What goes for the laws of physics goes also for the laws of thought or morality, or, indeed, anything. As Wilson ably demonstrates, atheists like Harris assume an epistemological and metaphysical starting point that is not their own. In fact, no such starting point is possible given atheism. So they either take the Fifth, or refuse to give the matter the serious attention it plainly deserves. They can do this because they have the schools and the media. (On a related side note, watch out for Ben Stein’s upcoming documentary, Expelled: No Intelligence Allowed).
Wilson’s wit serves him well when at strategic places he drives his point home. A few illustrations may help:
Commenting on why time is insufficient as an explanation for macroevolution. – “If I wanted to walk across the swimming pool, I do not increase my chances by inching out onto the water slowly” (18).
On slavery (from Harris’s perspective) – “There is nothing wrong with it on your principles, where the universe is just time and chance acting on matter. Why does it matter if the master matter acts on the slave matter?” (22).
On where atheist ethics ends up – “The atheist who runs into moral chaos has arrived at his final home, given the truth of his premises.” (48).
Boiling down the issue of Evil – “It is either “the problem of evil,” which the Christian has, or “Evil? No problem!,” which the atheist has.” (51).

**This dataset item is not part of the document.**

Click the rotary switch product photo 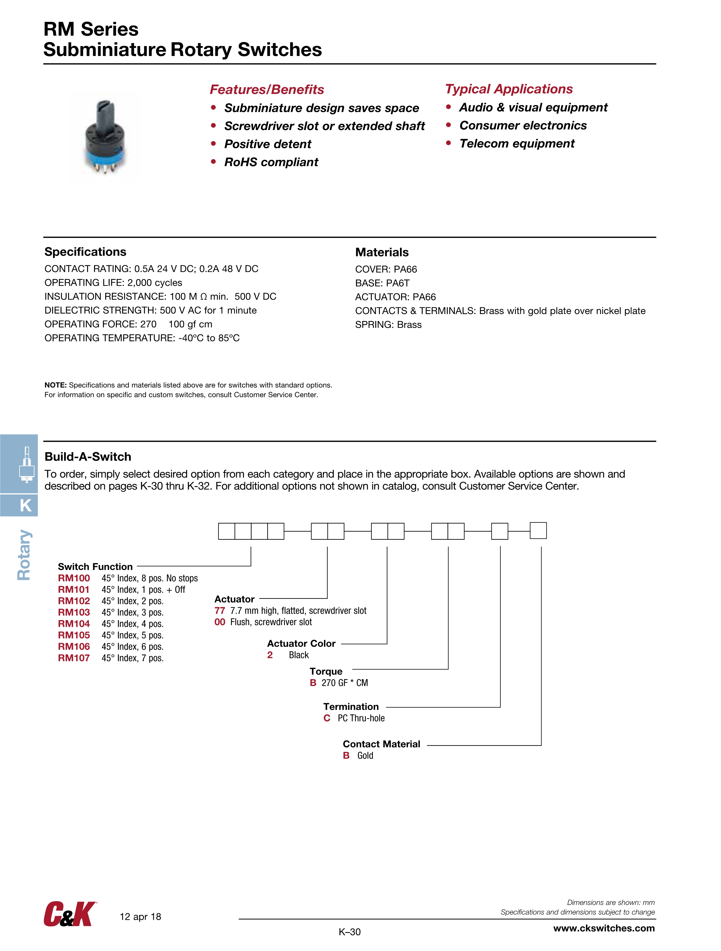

Referring to philosophical naturalism’s penchant for avoiding the arguments of ID – “If a scientist studying static from solar flare activity was to discover that all his printouts kept repeating the St. Crispin’s Day speech from Henry V his conclusion would not be that ‘given infinity and randomness, this was bound to happen sooner or later.'” (86).
What this book does is it shows that brilliant falsehoods can be perpetrated when the most fundamental questions are not faced head-on. Sam Harris is a philosopher (84), but he assumes far too much. And in Letter from a Christian Citizen, Doug Wilson puts these basic questions to him and shows that he has not even addressed them (nor, indeed, will he). Biblical Christianity is the only philosophy that can handle them. Wilson’s little response to Harris shows us why.
Wilson’s views on paedobaptism force him to open the Christian fold too widely to those who were baptized as infants (e.g. 3), and this may blunt his arguments in places for those of us who hold to believer’s baptism, but this book is a “must have,” and I intend to use it with my students in my apologetics classes from hereon in.